Background: The potential for a global epidemic of asbestos-related diseases is a growing concern. Our aim was to assess the ecological association between national death rates from diseases associated with asbestos and historical consumption of asbestos.
Methods: We calculated, for all countries with data, yearly age-adjusted mortality rates by sex (deaths per million population per year) for each disease associated with asbestos (pleural, peritoneal, and all mesothelioma, and asbestosis) in 2000-04 and mean per head asbestos consumption (kg per person per year) in 1960-69. We regressed death rates for the specified diseases against historical asbestos consumption, weighted by the size of sex-specific national populations.
Findings: Historical asbestos consumption was a significant predictor of death for all mesothelioma in both sexes (adjusted R2=0.74, p<0.0001, 2.4-fold [95% CI 2.0-2.9] mortality increase was predicted per unit consumption increase for men; 0.58, p<0.0001, and 1.6-fold [1.4-1.9] mortality increase was predicted for women); for pleural mesothelioma in men (0.29, p=0.0015, 1.8-fold [1.3-2.5]); for peritoneal mesothelioma in both sexes (0.54, p<0.0001, 2.2-fold [1.6-2.9] for men, 0.35, p=0.0008, and 1.4-fold for women [1.2-1.6]); and for asbestosis in men (0.79, p<0.0001, 2.7-fold [2.2-3.4]).

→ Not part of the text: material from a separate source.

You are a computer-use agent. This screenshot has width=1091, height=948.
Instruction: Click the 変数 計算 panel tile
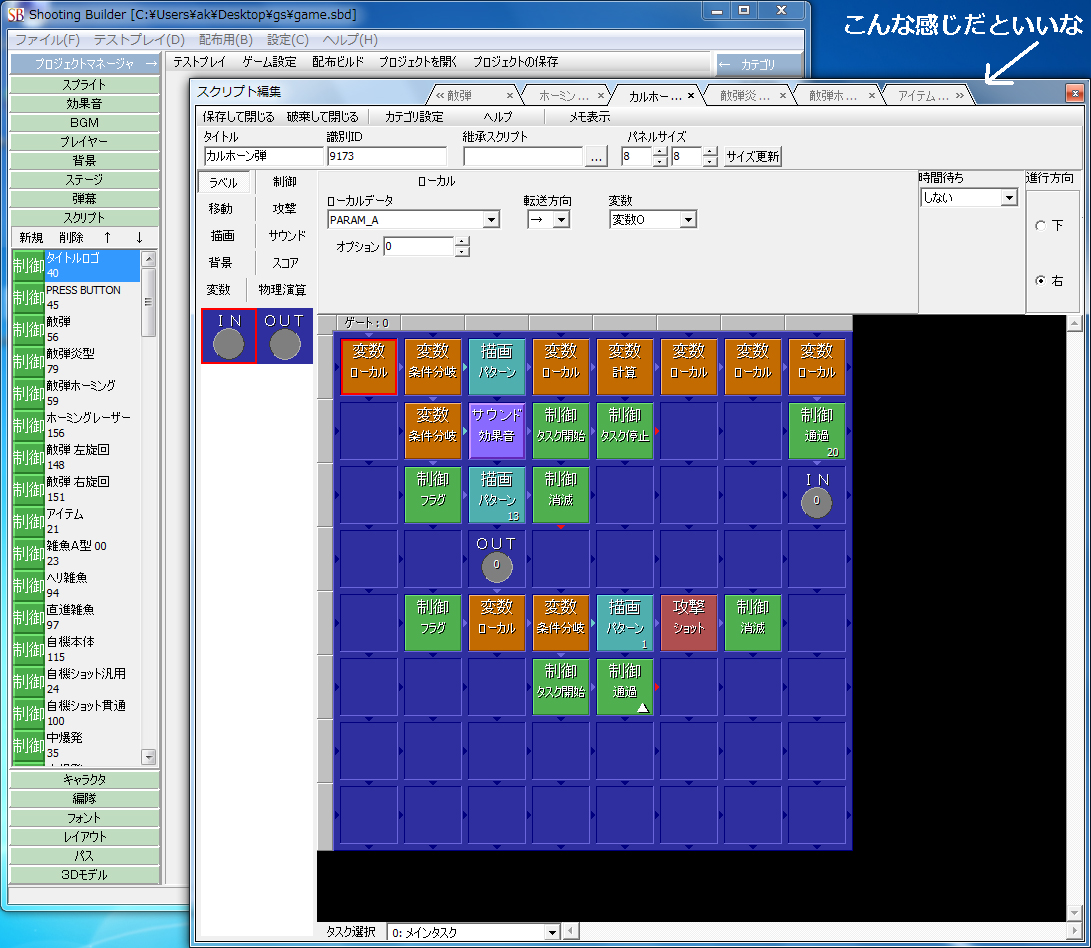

Linear regression lines consistently had intercepts near zero.
Interpretation: Within the constraints of an ecological study, clear and plausible associations were shown between deaths from the studied diseases and historical asbestos consumption, especially for all mesothelioma in both sexes and asbestosis in men. Our data strongly support the recommendation that all countries should move towards eliminating use of asbestos.